Let’s say I have a read pair:
read1: AAACCC(...)TTTGGG
read2: CCCAAA(...)CCCGGG (already reversed)

and I know they are too short to overlap and clearly make.contigs will merge them incorrectly so to not lose this data I could “glue” them manually to create such contig:
AAACCC(...)TTTGGGNNNNNNNNNNNNNNNNNNNNCCCAAA(...)CCCGGG

and then I’d mix such contigs with the other “correct” contigs created by make.contigs.

Is it really idea to use the data like this?

I don’t think that this is a good idea. For one thing, if you include Ns then your sequences should be kicked out again in a proper “screen.seqs” step that eliminates every sequence with ambiguities.
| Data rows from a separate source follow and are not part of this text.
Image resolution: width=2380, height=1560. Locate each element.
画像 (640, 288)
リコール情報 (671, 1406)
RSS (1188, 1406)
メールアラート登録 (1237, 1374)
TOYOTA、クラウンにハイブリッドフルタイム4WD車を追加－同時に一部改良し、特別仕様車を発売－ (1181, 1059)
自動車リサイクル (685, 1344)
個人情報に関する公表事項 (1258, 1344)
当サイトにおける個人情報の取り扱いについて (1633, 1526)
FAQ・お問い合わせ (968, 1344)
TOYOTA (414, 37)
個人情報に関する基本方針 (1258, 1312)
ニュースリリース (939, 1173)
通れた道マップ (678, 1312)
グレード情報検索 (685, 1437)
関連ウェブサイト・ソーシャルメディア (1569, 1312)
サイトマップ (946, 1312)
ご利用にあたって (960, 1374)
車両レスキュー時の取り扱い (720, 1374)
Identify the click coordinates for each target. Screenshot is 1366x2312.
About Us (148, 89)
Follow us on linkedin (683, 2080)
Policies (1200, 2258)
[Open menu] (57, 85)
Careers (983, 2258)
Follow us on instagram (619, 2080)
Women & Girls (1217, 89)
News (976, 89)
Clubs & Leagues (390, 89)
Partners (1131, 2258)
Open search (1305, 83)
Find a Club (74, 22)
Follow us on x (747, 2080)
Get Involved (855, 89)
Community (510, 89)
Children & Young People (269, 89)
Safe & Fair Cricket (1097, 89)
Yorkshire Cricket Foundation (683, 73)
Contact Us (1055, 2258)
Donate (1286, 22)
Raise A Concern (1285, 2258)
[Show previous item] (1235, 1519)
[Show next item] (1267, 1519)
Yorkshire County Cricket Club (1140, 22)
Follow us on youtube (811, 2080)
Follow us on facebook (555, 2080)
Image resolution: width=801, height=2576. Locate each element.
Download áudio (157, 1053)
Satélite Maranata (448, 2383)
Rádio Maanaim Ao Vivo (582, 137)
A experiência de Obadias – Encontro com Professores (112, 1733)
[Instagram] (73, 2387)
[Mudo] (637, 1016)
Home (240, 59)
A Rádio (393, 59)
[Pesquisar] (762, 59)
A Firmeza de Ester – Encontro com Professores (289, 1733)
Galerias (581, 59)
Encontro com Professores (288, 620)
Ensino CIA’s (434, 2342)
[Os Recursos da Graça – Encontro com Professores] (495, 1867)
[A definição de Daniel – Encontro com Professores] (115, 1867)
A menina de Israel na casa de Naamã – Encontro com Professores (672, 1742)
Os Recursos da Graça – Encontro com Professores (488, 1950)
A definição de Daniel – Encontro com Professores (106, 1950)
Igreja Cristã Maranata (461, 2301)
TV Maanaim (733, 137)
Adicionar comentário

so there is no option to make kind of “split alignment”?
lets say I have V3 and V4 region and forward/reverse reads:
-------3333333333333333------------------44444444444444444444--------
-------FFFFFFFFFFFFFFFFnnnnnnnnnRRRRRRRRRRRRRRRRR------
--------FFFFFFFFFFFFFFFnnnnnnnnnnRRRRRRRRRRRRRRRRRR------

As I suspect some of my reads won’t overlap into contig, but I don’t need to cover the full non-variable region between V3-V4. It would be just enough to keep track that the 1st read aligned to V3, the 2nd read aligned to V4. Is it bad idea?

This topic was automatically closed 10 days after the last reply. New replies are no longer allowed.